INSTRUCTIONS TO FOLLOW>
Would you restate word for word the lines of the listing, beginning at the first and ending with the line that holds "Given: Open the three-dot"?

WORKING DATA>
Content starts
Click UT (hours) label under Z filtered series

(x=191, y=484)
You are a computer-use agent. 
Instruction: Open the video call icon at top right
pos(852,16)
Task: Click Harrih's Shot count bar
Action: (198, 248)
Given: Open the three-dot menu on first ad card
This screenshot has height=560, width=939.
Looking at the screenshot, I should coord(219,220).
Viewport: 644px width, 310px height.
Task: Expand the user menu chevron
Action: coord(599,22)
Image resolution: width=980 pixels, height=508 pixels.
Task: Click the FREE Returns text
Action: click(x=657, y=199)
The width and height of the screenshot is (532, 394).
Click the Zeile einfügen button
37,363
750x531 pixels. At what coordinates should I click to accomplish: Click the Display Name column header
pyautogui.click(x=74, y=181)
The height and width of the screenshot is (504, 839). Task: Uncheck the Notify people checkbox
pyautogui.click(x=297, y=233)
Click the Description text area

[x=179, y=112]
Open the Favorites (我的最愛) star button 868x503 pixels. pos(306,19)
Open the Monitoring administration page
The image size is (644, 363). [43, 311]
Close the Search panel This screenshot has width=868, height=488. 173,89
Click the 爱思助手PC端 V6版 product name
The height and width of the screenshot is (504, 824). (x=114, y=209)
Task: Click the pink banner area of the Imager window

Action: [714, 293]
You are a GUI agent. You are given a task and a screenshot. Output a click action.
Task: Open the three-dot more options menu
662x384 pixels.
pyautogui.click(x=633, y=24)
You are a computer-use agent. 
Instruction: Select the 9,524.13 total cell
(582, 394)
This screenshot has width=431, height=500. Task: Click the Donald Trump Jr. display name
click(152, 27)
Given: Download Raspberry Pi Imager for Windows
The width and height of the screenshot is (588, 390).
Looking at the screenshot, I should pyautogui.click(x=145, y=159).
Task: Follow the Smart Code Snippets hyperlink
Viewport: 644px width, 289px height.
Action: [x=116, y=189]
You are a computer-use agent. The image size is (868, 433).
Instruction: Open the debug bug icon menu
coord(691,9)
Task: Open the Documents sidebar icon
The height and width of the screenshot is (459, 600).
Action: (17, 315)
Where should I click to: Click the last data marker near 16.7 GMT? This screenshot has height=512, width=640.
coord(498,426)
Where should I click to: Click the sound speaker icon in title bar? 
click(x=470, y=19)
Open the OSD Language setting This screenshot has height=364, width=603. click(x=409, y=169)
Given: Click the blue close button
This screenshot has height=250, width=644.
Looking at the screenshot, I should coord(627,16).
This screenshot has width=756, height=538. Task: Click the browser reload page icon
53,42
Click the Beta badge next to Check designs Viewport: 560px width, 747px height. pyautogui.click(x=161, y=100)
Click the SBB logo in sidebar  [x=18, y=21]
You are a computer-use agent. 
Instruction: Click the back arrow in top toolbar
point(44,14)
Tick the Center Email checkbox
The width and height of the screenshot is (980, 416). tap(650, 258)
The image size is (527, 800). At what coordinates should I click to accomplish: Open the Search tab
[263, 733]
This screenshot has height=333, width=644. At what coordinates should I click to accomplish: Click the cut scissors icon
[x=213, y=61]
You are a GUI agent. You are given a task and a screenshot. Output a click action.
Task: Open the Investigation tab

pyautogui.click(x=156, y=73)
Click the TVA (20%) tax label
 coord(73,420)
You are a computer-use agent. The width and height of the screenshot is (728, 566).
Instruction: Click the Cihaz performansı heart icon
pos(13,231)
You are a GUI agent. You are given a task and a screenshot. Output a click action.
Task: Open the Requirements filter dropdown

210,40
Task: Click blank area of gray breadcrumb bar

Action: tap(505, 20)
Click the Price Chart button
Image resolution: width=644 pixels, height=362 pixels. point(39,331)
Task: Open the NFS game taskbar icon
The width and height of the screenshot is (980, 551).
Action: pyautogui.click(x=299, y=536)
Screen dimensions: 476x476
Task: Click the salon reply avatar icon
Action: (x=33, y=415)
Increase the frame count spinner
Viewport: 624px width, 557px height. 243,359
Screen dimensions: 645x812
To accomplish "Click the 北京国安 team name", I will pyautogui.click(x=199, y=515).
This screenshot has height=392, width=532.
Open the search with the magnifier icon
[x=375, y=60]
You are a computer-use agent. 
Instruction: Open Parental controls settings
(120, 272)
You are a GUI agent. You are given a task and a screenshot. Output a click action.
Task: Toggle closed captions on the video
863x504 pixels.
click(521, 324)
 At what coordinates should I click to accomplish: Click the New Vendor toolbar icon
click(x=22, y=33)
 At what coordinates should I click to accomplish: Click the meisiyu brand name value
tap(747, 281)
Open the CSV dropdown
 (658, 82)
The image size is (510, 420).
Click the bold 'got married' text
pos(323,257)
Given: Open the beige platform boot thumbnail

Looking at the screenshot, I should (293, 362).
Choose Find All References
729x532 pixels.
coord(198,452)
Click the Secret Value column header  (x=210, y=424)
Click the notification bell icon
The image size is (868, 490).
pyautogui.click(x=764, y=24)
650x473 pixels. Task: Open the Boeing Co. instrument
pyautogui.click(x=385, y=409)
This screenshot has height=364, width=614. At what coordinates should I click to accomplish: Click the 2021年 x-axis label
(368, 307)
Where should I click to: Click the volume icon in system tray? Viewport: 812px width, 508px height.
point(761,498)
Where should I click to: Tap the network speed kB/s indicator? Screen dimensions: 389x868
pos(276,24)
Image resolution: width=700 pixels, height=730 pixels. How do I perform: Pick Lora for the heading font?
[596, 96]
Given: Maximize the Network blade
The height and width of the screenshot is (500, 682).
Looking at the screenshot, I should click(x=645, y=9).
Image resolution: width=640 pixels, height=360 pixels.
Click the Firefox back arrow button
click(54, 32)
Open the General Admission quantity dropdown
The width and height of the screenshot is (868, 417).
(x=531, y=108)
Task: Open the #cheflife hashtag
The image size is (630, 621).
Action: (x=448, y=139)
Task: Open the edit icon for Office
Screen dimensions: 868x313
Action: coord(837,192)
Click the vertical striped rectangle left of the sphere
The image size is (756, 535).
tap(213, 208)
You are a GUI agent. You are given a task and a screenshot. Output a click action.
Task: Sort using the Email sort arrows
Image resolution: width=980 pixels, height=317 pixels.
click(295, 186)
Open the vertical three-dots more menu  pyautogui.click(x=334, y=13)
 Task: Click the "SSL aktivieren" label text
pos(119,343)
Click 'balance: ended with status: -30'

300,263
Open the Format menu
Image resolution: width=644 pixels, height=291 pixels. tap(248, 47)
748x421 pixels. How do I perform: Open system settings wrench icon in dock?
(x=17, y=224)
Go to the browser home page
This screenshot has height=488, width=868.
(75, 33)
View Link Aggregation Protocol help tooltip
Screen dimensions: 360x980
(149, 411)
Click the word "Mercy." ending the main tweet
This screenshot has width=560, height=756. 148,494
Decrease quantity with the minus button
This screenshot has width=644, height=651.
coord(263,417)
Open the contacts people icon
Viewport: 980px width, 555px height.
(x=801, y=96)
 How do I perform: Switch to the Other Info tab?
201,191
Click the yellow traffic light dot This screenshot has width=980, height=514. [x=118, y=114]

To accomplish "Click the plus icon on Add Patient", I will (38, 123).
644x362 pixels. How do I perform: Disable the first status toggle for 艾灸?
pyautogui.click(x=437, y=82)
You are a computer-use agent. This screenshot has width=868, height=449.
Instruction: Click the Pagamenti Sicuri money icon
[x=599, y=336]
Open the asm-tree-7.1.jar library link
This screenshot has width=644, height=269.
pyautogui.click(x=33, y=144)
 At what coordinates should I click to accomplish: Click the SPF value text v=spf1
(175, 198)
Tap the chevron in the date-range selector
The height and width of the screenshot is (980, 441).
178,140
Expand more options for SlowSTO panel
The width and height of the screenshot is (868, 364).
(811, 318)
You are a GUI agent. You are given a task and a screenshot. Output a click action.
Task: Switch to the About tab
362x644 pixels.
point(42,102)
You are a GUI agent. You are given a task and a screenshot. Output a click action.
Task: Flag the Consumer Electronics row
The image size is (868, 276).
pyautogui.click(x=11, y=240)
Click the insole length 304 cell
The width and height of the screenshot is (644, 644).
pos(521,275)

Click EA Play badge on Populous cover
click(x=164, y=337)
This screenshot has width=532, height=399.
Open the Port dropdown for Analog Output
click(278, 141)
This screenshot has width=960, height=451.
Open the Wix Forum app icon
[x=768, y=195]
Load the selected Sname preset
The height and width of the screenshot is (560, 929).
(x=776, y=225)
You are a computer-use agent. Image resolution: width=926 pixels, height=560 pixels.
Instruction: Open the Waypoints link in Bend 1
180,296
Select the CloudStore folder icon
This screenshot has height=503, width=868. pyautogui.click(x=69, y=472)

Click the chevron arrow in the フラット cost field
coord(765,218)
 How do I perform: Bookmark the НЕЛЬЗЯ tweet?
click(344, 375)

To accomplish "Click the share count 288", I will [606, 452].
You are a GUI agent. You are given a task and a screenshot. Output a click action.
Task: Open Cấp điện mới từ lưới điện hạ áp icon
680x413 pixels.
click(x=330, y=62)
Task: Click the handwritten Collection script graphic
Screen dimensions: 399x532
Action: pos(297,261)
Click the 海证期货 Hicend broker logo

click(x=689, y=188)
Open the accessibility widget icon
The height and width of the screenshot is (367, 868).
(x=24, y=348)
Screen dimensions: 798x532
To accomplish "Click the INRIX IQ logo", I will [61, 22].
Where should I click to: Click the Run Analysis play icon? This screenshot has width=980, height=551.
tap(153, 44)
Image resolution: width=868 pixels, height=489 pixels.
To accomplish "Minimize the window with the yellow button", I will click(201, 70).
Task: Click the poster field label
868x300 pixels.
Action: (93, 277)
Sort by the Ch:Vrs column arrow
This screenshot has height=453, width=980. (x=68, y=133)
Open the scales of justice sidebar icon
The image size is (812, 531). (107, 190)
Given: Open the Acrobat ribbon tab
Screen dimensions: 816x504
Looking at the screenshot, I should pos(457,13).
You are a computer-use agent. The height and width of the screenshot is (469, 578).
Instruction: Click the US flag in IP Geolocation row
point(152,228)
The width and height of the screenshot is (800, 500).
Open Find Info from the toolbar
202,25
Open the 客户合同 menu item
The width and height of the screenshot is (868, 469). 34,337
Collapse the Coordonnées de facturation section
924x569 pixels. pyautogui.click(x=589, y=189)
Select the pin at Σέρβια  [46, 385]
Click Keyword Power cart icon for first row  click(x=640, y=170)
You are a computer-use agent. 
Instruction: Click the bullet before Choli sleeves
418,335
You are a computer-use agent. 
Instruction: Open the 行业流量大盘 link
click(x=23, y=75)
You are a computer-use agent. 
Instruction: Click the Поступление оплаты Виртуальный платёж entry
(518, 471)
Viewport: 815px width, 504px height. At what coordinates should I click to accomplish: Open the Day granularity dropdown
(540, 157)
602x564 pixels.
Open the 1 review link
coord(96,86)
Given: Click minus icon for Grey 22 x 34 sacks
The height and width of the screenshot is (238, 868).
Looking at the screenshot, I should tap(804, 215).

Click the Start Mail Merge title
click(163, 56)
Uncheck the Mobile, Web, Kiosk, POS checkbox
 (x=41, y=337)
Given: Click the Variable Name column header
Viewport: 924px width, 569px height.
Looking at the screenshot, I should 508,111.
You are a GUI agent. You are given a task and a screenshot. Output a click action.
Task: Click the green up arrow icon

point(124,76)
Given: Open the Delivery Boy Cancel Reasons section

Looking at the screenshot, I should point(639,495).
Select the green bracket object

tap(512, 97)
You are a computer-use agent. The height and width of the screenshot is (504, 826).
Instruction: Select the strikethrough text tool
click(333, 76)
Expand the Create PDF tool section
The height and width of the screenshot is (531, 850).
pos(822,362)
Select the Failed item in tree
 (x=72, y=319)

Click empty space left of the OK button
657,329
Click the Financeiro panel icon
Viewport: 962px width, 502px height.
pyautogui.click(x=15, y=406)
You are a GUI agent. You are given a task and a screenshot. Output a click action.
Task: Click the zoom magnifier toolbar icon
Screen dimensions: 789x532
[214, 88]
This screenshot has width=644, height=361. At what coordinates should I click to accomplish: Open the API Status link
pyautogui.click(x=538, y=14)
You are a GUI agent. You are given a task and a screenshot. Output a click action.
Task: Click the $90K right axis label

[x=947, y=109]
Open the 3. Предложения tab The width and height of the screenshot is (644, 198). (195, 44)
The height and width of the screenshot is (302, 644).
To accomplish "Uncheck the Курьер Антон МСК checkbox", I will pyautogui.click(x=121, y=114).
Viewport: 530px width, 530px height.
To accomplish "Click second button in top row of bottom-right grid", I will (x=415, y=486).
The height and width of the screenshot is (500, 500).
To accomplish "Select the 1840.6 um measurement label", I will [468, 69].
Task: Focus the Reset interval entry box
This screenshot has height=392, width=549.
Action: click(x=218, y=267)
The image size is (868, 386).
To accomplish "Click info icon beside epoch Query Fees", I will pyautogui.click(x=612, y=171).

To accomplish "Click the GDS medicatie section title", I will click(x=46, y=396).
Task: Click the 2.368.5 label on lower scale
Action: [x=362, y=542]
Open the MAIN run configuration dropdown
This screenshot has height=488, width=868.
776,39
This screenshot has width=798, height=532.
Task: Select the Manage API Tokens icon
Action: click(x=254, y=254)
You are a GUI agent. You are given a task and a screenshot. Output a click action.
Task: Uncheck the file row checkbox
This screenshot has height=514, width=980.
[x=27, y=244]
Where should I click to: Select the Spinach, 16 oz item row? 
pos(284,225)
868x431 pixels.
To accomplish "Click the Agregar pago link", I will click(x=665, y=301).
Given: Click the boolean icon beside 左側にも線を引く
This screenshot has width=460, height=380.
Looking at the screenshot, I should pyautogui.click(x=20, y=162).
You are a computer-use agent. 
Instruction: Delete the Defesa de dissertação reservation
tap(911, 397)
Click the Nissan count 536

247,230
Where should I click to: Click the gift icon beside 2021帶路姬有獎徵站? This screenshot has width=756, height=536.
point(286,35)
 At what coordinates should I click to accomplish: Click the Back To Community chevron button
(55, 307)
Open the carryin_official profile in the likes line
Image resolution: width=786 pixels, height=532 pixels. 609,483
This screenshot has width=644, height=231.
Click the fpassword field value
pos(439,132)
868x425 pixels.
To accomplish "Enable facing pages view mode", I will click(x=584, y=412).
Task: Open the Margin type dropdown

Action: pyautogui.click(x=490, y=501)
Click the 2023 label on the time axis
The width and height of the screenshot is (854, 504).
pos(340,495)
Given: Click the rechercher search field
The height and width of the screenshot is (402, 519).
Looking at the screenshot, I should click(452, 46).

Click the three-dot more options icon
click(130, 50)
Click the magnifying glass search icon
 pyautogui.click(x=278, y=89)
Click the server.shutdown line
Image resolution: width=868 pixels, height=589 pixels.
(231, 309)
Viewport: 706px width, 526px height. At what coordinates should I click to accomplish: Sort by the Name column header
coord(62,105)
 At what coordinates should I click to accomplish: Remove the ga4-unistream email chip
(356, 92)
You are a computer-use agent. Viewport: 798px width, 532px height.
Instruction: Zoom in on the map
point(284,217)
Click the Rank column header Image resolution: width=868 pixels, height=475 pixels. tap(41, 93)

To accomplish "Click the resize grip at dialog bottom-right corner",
Content ends
YOUR RESPONSE>
Click UT (hours) label under Z filtered series

(x=191, y=484)
You are a computer-use agent. 
Instruction: Open the video call icon at top right
pos(852,16)
Task: Click Harrih's Shot count bar
Action: (198, 248)
Given: Open the three-dot menu on first ad card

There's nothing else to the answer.